I attended a business cocktail party a few nights ago. It was held at a beautiful special events facility that I didn’t even know existed. I learned that many weddings are held there, which when I returned home and got my bearings helped explain where many of the fireworks displays we see out our bedroom window originate. My, how the locals love their fireworks!
The format of the shindig ran quite differently from similar functions I’ve attended in the States. My first clue was when my Cuencano friend and I arrived and no cocktails were being served at the cocktail party. H-m-m-m----.
A good number of people were milling around chatting, but even more were sitting in rows of chairs on the back side of the cavernous room. “I wonder what’s going on over there?” I asked. “There’s going to be a presentation,” I was told. “You mean there are two different groups here?” I naively inquired.
No, those of us standing were beckoned to join the other already seated guests as the principals of the firm mounted a stage to give a 30 minute or so power point presentation about their company. The four of them passed a microphone around and shared with us, mostly in Spanish, what appeared to be a summation of how the firm started, what it does, and where it is headed.
My still limited language skills prevented me from understanding a lot of what was being said, but I think it could be summed up as, “We’re a swell company that appreciates your business and we’ll continue to work hard for you in the future.”
Towards the end of the presentation servers came down the aisles passing out flutes of champagne. Just as when I attended a Catholic mass as a boy and closely watched the faithful to know when to kneel, I paid attention to the Cuencanos to see what was next.
They were all sitting there holding their champagne and not drinking, which brought up another religious memory from the old days of the deacons in my church distributing the little glasses of unsweetened grape juice during communion. Thankfully none of those bland little wafers followed this time.

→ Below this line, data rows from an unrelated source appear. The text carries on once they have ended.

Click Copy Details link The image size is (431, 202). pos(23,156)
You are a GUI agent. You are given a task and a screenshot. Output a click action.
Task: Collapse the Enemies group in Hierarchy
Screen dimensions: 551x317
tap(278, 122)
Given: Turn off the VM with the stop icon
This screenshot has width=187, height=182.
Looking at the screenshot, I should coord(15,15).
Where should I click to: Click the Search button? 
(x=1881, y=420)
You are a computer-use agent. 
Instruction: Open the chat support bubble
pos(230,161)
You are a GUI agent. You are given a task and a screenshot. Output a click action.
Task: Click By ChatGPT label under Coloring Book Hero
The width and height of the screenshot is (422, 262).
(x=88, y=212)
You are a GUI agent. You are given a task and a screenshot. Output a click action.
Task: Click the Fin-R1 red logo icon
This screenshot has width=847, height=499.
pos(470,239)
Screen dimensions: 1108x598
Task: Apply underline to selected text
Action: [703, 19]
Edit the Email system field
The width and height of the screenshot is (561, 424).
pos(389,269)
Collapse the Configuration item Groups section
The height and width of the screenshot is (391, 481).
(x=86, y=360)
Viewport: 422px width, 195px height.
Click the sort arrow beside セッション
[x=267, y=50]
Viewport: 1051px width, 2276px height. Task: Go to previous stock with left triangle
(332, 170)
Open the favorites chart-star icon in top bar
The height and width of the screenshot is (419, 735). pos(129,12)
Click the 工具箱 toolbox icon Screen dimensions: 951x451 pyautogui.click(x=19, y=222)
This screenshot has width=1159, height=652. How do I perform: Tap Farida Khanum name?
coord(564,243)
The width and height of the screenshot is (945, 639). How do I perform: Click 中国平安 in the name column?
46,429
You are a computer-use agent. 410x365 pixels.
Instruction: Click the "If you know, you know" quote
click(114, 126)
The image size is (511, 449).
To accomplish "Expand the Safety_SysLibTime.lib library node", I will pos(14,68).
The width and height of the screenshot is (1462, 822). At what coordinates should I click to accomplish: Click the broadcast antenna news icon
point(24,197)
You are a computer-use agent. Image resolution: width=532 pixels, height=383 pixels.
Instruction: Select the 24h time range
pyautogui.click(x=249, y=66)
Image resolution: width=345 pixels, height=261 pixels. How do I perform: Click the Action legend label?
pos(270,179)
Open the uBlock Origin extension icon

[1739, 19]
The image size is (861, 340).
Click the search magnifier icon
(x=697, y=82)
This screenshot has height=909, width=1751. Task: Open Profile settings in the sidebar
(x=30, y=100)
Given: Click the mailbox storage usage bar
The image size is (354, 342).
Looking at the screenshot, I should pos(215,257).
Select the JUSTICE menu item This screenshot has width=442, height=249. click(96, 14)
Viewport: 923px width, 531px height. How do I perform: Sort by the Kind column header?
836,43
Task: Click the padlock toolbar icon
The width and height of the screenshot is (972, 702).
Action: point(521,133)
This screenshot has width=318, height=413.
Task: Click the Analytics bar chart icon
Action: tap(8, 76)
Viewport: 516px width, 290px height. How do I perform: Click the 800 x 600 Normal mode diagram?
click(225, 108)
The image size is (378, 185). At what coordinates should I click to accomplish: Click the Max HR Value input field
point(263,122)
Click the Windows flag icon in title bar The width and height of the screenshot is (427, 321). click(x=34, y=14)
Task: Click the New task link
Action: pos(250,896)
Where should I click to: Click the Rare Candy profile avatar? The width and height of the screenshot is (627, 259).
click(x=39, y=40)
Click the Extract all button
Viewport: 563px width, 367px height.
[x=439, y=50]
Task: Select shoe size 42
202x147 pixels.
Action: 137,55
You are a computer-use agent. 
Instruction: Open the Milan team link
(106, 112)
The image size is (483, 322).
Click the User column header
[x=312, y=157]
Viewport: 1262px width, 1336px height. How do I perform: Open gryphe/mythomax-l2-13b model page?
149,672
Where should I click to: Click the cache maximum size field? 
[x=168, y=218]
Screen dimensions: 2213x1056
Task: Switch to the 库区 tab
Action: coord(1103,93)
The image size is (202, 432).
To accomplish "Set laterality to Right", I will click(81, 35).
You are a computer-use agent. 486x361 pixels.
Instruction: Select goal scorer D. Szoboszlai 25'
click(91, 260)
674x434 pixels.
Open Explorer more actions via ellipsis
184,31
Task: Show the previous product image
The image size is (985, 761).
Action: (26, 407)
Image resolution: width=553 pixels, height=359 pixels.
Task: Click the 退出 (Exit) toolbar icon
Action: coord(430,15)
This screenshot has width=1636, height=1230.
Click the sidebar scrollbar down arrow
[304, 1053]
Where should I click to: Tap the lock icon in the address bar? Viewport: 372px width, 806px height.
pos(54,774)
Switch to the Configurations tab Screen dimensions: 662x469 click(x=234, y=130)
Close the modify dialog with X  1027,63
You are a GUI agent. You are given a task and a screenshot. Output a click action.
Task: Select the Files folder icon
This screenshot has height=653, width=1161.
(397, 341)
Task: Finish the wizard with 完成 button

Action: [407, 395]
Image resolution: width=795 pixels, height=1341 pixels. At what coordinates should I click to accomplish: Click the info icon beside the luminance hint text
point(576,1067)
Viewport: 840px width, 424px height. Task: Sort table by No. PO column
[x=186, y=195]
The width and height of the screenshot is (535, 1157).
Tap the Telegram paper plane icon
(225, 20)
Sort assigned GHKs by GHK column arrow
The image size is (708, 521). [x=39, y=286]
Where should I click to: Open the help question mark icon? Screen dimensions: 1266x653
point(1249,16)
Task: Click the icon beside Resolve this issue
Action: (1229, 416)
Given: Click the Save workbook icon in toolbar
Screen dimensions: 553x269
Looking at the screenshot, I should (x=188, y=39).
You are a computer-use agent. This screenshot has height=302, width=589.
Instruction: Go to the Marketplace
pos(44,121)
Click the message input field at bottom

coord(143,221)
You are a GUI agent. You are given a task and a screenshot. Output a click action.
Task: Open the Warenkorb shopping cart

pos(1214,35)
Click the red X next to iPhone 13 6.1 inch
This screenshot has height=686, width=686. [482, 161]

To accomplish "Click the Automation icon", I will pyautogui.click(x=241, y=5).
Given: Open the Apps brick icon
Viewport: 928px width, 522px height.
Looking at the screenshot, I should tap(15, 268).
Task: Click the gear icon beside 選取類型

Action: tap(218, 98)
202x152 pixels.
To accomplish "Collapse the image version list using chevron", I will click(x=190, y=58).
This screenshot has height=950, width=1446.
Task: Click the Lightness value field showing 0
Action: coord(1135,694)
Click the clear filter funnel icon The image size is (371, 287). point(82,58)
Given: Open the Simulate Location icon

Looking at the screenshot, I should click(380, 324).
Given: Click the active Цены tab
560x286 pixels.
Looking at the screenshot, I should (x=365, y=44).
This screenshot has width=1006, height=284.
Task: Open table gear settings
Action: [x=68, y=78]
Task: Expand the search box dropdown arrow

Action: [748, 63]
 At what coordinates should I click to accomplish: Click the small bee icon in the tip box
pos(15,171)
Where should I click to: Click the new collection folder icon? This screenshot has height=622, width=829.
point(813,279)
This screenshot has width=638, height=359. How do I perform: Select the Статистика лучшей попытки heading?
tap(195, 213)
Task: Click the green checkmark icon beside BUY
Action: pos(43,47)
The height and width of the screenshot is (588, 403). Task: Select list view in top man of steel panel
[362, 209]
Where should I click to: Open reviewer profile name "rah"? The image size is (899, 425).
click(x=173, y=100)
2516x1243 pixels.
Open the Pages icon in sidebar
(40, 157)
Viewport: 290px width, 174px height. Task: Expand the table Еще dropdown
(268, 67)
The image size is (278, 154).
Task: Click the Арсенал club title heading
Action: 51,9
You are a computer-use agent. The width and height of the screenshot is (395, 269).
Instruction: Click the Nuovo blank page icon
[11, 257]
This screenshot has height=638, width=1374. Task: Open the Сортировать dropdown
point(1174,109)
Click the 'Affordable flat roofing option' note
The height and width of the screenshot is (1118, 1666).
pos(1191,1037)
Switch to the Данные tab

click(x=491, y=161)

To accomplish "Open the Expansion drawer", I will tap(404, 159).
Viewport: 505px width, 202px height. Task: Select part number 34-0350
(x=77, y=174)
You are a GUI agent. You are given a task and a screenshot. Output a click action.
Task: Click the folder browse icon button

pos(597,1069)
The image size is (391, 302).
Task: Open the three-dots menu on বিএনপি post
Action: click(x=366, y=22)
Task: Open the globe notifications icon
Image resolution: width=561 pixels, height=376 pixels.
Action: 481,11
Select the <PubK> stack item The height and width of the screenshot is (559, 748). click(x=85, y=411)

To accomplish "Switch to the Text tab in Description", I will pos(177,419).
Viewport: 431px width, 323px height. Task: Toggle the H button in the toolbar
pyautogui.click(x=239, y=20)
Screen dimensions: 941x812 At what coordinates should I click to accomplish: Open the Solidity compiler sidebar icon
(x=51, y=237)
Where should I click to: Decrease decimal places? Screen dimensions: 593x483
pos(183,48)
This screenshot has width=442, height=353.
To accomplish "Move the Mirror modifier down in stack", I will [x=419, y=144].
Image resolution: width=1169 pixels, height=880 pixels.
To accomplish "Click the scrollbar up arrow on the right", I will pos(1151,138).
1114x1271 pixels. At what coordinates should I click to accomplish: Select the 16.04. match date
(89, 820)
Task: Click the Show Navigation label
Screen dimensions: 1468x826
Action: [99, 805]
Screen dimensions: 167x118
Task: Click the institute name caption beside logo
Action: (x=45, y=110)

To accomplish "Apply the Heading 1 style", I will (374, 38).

As I suspected, we were waiting to share a toast together. Some of the other gringos in attendance weren't as observant and were seen prematurely sipping away. Oops. After the toast the real party started. The servers carrying the ever-present silver trays came around with various tasty morsels throughout the rest of the evening. There was no “open bar;” after a second round of champagne the servers delivered a choice of either rum and coke or scotch and something clear—water or soda. I’m not a scotch guy so I didn’t find out which.
I asked my friend if this format of a formal presentation followed by the party was typical of business functions in Ecuador. He said, “Of course. How else would the company be able to present itself?” I responded that all the 200+ guests were already clients of the company and the presentation seemed to be geared more to prospective customers than existing ones. He was surprised that in the States the company’s members would simply mingle and socialize to promote goodwill.
Like the recent elevator story, another example of cultural differences. No right or wrong to either approach. Just different. OK. Elevator etiquette. Check. Business cocktail party. Check. God knows how many to go???